14H45 : Départ vers le premier point de ravitaillement. Nous achetons les rations de survie : Ch’ti, Goudale et Poire William.

16H00 : arrivée au Stade Jean Bouin. Première déception pour Christophe : la boutique du Stade Français est fermée. Moi, j’ai acheté ma casquette et mon ballon à la guérite à l’entrée du Stade. J’ai été plus malin. Mais c’est normal : c’est moi le chef.

16H45 : prise de connaissance avec le bus. Ca va pas être évident. Pas de toilettes. D’autres ont des bus plus modernes. Ca m’énerve.

16H48 : des supporters toulousains entrent dans le bus. Nous les laissons faire.

16H50 : distribution des t-shirts. Christophe en veut un en taille XS pour aller se promener dans le marais. Il se ravise et opte pour un XL, comme tout le monde.

16H55 : je me lance dans la lecture du MidOl, Christophe dans celle du Parisien. Un supporter doit savoir stimuler son intellect.

17H00 : départ du bus pour Edimbourg.

17H05 : Première action chaude, prise en sandwich et dégommage d’une Twingo. Elle avait qu’à pas essayer de se faufiler comme une conne entre deux gros bus et dans l’angle mort du nôtre. Le match commence bien.
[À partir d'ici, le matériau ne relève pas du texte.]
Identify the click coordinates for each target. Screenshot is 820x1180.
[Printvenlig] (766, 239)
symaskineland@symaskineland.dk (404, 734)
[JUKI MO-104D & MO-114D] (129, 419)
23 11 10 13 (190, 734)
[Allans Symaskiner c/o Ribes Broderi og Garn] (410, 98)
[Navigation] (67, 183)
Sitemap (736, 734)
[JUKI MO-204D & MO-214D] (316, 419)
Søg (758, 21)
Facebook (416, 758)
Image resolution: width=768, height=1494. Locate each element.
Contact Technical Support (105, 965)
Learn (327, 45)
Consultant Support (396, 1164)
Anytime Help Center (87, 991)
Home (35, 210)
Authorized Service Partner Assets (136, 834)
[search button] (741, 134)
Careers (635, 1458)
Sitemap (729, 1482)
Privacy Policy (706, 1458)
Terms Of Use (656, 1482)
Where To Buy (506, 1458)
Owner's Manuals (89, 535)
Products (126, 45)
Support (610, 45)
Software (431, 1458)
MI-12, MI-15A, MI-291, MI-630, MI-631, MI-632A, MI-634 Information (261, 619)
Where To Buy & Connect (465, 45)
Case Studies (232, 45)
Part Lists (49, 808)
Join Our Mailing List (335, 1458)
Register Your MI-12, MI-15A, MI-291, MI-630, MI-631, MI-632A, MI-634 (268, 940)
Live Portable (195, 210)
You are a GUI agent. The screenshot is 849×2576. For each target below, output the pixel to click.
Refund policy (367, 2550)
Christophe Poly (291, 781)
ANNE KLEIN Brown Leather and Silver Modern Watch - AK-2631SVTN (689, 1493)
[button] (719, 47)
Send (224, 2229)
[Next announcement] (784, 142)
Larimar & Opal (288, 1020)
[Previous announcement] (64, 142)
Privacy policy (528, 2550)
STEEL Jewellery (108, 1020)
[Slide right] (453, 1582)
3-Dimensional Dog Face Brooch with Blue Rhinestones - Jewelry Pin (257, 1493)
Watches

17H10 : deux gamins entament leur bouteille de Jack Daniel’s. Ils seront désormais Jacques et Daniel.

18H00 : projection d’une video de 30 minutes avec des messages des joueurs à l’intention des vaillants supporters autobusiers ainsi qu’un florilège de beaux essais du glorieux Stade Français.

19H00 : Je commence ma première grille de mots fléchés.

19H30 : je cale. Je confie ma grille à moitié terminée à Christophe.

19H34 : Christophe me rend la grille terminée. S’il recommence , je le fais mettre aux fers.

20H30 : on nous annonce un arrêt-pipi pour bientôt. Ouverture de la Goudale. Puis de la Ch’ti. Puis de la poire. Rien de pire que la déshydratation pour un sportif.

21H30 : arrivée à Calais. Achetage d’un gros pack de Leffe. Nous remontons dans le bus, attaquons le pack (le pack, c’est important en rugby) et perdons la notion du temps. Nous traversons la Manche par le Shuttle. C’est magnifique : ce grand tunnel de verre, avec des projeteurs éclairant les fonds marins nous permettant d’admirer toutes sortes de poissons tropicaux nous enchante. La poire est délicieuse.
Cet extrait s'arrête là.